Purpose and Performance Advantages

NumPy (Numerical Python) is an open-source library designed for manipulating arrays, alongside handling linear algebra, Fourier transforms, and matrices. While Python natively supports lists, lists become inefficient for large-scale numerical data processing. NumPy addresses this by offering performance up to 50 times faster than standard Python lists.

This speed boost comes from storing data in contiguous memory blocks, allowing rapid access and manipulation. Additionally, NumPy is optimized for modern multi-core and multi-threaded processors. Beyond scientific computing, it serves as a versatile container for general multidimensional data and supports custom data types for database integration.

Setting Up the Environment

To begin, ensure Python and pip are installed on your system. Install NumPy using pip:

pip install numpy

On certain Linux distributions like Ubuntu 24.04, pip might face permission issues. In such cases, use the system package manager:

sudo apt-get install python3-numpy -y

For Fedora-based systems, the pip method functions without issues.

Creating Basic Arrays

Import the library and assign it the standard alias np to make it available in your script:

import numpy as np

Construct a one-dimensional array using the array function:

data_points = np.array([10, 20, 30, 40, 50, 60, 70, 80])
print(data_points)

Executing this script will output:

[10 20 30 40 50 60 70 80]

Reshaping and Copying Arrays

When duplicating arrays, direct assignment (new_array = old_array) only creates a reference. Modifying the original array will alter the referenced copy as well. To create an independent duplicate, use np.copy().

The np.copy() function takes the target array as its primary argument, with optional order (controlling memory layout) and subok (dictating subclass preservation) parameters.

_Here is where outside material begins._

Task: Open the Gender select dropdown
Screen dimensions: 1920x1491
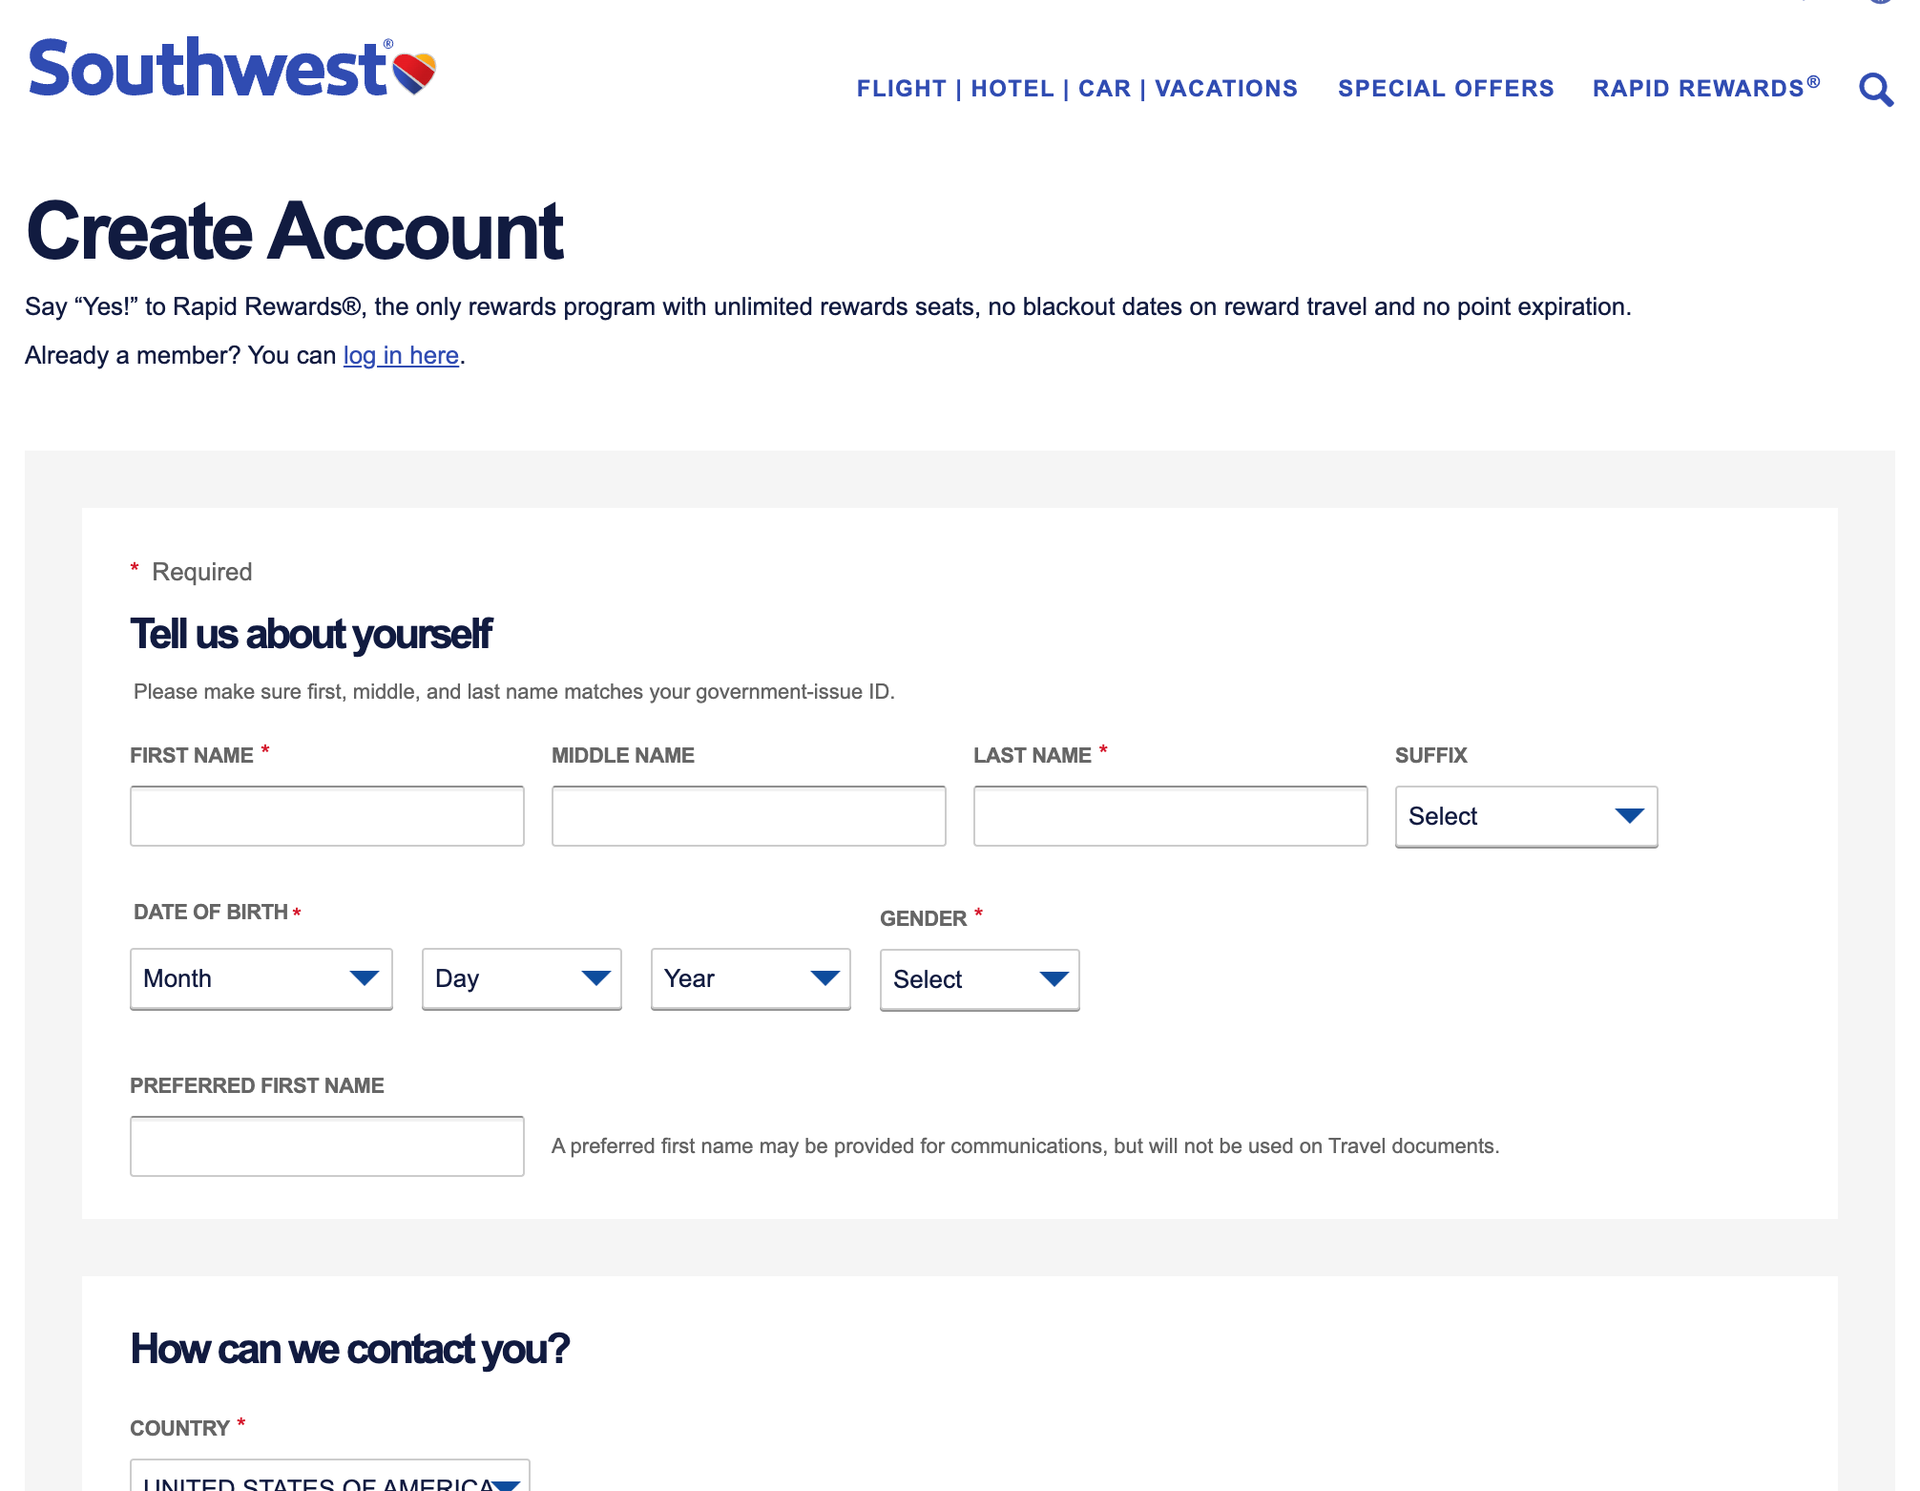Action: 979,980
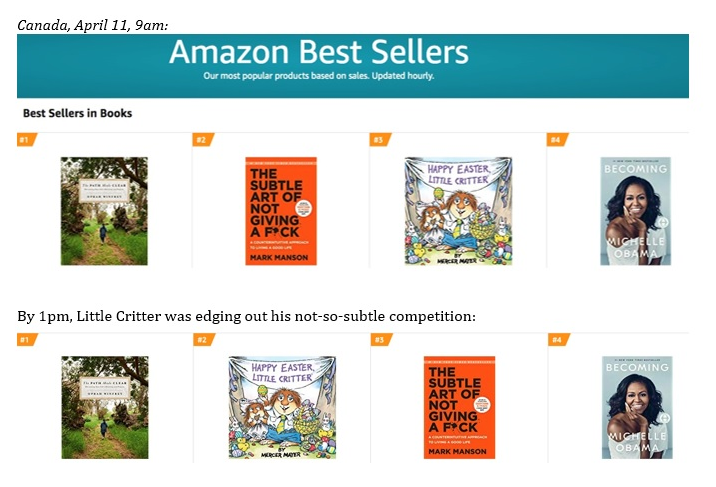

First, generate a structured array using arange and reshape. The elements generated must match the shape dimensions; for instance, a 3x2 matrix requires exactly 6 elements:

import numpy as np

source_matrix = np.arange(start=5, stop=11).reshape(3, 2)
reference_copy = source_matrix
deep_copy = np.copy(source_matrix)

print("Original Matrix:")
print(source_matrix)

# Change a value in the original
source_matrix[1, 0] = 999

print("\nAfter modifying source_matrix[1, 0]:")
print("Source Matrix:")
print(source_matrix)
print("Reference Copy (affected):")
print(reference_copy)
print("Deep Copy (unaffected):")
print(deep_copy)

Running the above code demonstrates that reference_copy reflects the change made to source_matrix because they point to the same memory location, while deep_copy retains its original state.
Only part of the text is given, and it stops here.